À l'arrivée de Ange-Jacques Gabriel à Bordeaux en 1729, la cité est encore emprise entre les murailles du XIVe siècle. L'implantation de la place Royale au droit des quais va représenter une ouverture sur le fleuve et donc sur le monde, traduisant l'expansion économique et l'explosion démographique que connaîtra la ville durant ce siècle.
La politique d'embellissement urbain mise en œuvre par les intendants Boucher et Tourny a déjà transformé la cité médiévale lorsque Victor Louis découvre Bordeaux en 1773 : la création des places Royale, Dauphine, d'Aquitaine, des Allées de Tourny et du Jardin public s'inscrit dans cette philosophie des Lumières, donnant une nouvelle respiration à la ville à laquelle il ne manque plus que son théâtre


Les premiers théâtres fixes, abritant des salles à l'italienne, apparaissent dans la plupart des villes au milieu du XVIIIe siècle, souvent à l'initiative de l'intendant de la province. A bordeaux, les jurats avaient fait construire en 1738 une salle en pierre dans les jardins de l'ancien l'hôtel de ville, alors situé à proximité de la Grosse-Cloche, sur les plans de l'architecte de la ville, Montégut. Ce théâtre d'une capacité de 1 500 places fut détruit par un incendie dans la nuit du 28 au 29 décembre 1755.
Dans l'attente de la reconstruction nécessaire bien qu'hypothétique de l'hôtel de ville qui devait intégrer une nouvelle salle de spectacle, un théâtre fut aménagé en 1760, à l'entrée de la rue de la Corderie proche de la place Dauphine. Donnés par la troupe permanente créée en 1761 par le maréchal de Richelieu ou par les troupes de passage, comédie, tragédie et opéra voisinent alors avec le couvent des Récollets. Le célèbre comédien Le Kain qui vint jouer à plusieurs reprises dans la salle de la Corderie y rencontra un franc succès mais sera accueilli, lors de sa dernière représentation, par des bourdonnements affectés au point d'être plusieurs minutes sans pouvoir commencer.
Cependant, les Bordelais, épris de théâtre, souhaitent voir érigée, à l'instar de Lyon ou Montpellier, une salle de spectacle digne de la grandeur nouvelle de leur ville.
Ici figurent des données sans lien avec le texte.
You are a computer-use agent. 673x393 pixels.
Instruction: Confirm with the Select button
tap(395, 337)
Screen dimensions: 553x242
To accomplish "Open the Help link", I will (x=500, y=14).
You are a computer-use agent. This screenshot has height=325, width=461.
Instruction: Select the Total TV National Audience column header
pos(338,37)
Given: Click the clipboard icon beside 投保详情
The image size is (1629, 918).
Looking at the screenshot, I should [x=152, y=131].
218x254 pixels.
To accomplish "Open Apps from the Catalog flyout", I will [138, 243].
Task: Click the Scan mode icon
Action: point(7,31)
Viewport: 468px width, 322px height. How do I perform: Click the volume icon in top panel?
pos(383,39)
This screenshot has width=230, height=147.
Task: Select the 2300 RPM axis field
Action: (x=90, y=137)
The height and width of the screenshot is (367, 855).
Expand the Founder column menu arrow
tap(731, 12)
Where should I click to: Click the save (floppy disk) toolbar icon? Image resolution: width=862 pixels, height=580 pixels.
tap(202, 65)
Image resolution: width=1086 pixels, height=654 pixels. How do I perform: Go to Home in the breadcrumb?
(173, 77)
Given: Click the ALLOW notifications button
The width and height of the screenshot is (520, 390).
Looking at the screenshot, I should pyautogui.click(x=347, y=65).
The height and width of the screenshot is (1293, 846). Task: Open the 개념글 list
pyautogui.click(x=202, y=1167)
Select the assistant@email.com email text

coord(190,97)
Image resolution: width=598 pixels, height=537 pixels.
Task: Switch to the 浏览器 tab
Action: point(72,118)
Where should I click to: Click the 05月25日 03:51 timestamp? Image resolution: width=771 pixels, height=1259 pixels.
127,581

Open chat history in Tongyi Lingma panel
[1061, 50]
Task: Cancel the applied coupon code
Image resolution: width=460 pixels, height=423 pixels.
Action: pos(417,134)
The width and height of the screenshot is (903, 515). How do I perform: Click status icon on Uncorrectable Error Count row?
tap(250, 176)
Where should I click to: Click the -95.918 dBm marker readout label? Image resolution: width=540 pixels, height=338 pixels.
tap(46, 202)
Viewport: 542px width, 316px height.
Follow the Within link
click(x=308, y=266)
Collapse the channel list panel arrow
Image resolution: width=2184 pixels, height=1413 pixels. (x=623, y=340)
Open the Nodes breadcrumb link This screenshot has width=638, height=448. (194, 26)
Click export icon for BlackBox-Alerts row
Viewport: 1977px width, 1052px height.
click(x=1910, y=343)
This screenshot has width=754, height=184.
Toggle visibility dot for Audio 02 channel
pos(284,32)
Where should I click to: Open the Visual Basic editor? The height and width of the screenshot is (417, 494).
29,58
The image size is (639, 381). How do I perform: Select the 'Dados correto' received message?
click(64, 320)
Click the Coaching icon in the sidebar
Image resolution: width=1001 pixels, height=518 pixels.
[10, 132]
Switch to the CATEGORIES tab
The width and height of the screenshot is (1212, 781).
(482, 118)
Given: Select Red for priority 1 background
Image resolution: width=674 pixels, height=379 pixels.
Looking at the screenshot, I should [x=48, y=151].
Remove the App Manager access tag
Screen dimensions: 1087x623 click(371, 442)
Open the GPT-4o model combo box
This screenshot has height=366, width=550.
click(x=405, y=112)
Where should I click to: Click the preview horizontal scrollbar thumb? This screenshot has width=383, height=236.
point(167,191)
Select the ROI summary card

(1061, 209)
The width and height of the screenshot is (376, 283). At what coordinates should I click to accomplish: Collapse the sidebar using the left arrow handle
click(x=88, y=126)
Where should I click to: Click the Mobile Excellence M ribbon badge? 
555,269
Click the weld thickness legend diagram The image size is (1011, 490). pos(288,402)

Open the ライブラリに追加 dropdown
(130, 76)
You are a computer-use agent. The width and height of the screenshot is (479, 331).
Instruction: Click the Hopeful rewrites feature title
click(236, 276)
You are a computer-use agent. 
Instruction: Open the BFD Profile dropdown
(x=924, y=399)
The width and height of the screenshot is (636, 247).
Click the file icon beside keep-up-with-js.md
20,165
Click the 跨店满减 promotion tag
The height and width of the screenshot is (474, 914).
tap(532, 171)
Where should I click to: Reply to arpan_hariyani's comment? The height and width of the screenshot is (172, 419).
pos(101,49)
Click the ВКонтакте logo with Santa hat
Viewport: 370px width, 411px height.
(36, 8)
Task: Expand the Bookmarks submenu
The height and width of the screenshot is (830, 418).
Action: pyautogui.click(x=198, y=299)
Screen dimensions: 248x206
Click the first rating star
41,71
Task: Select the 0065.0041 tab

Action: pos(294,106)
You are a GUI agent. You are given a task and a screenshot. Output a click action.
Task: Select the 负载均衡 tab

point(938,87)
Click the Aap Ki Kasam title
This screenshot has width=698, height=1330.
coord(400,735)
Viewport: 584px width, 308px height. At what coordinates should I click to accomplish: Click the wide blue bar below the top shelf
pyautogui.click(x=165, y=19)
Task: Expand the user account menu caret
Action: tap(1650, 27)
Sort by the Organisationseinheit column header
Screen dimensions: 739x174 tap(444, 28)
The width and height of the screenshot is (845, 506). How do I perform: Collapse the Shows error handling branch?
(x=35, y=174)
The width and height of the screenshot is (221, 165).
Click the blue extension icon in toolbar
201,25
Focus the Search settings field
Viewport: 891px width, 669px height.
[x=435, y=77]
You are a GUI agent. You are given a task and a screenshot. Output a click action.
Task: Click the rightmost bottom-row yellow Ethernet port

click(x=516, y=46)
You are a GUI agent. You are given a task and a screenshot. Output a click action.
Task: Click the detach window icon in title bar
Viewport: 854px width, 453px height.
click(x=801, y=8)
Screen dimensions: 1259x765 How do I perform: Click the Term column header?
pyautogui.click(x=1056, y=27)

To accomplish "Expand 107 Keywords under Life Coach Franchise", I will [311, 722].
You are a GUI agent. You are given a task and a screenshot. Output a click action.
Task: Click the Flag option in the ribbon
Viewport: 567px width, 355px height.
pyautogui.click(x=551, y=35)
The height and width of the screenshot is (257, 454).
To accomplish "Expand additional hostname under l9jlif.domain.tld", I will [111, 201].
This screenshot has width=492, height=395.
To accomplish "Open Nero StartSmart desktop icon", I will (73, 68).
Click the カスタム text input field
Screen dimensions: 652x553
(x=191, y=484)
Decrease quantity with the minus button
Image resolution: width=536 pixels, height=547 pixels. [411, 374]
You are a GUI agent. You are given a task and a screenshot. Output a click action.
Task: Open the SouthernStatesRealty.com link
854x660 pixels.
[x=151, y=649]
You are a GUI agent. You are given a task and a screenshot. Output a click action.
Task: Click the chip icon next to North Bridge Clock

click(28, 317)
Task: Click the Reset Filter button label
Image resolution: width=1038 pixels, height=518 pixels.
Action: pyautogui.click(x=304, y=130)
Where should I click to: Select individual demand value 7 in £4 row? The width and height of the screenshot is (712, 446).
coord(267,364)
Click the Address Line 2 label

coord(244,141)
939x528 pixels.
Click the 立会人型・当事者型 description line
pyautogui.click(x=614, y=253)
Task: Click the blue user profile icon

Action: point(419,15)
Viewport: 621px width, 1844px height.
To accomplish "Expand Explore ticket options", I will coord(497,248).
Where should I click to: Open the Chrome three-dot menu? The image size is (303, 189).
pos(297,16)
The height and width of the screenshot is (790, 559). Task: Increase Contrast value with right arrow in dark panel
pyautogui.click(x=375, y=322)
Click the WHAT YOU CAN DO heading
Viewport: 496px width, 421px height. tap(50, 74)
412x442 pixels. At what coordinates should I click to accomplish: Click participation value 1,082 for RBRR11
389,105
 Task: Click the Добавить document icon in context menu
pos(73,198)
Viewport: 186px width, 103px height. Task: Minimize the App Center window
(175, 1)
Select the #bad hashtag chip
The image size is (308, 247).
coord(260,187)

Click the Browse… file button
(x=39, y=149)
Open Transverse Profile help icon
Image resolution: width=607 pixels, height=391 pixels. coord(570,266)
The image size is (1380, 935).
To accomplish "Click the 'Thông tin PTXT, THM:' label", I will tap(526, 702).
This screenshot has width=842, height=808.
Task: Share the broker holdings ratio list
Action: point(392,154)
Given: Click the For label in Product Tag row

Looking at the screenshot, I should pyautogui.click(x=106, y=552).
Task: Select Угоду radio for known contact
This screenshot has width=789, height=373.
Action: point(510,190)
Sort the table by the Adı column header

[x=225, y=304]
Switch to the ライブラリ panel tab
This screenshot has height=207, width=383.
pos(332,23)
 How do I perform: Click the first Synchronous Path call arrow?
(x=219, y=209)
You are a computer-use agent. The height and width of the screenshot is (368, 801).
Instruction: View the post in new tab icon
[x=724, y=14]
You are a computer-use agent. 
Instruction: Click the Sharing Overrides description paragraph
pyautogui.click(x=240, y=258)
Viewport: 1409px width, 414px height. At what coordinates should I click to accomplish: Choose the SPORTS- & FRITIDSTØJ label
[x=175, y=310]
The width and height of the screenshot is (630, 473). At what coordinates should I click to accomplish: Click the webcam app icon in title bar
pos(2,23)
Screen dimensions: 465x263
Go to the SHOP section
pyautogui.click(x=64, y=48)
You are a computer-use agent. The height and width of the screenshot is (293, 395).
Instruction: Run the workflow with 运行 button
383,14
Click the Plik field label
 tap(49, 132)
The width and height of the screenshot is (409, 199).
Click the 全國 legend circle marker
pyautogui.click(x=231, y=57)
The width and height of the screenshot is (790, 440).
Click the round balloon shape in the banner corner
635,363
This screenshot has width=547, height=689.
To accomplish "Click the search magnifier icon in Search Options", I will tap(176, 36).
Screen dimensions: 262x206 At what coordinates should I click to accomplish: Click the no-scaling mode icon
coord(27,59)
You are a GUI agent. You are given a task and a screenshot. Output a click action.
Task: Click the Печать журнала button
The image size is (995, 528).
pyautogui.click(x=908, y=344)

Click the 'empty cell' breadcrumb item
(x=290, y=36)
Construit entre 1773 et 1780 sur les glacis du château Trompette à l'emplacement du forum gallo-romain où se trouvait le temple des Piliers de Tutelle (du nom de la déesse Tutela protectrice de la ville). La construction s'interrompt sous la volonté du roi mais Victor Louis réussit à le convaincre de la faire reprendre


Sa façade est précédée de douze colonnes corinthiennes surmontées de statues de pierre représentant les neuf muses et trois déesses : Junon, Vénus, Minerve.

Sa façade est précédée de douze colonnes corinthiennes surmontées de statues de pierre représentant les neuf muses et trois déesses : Junon, Vénus, Minerve.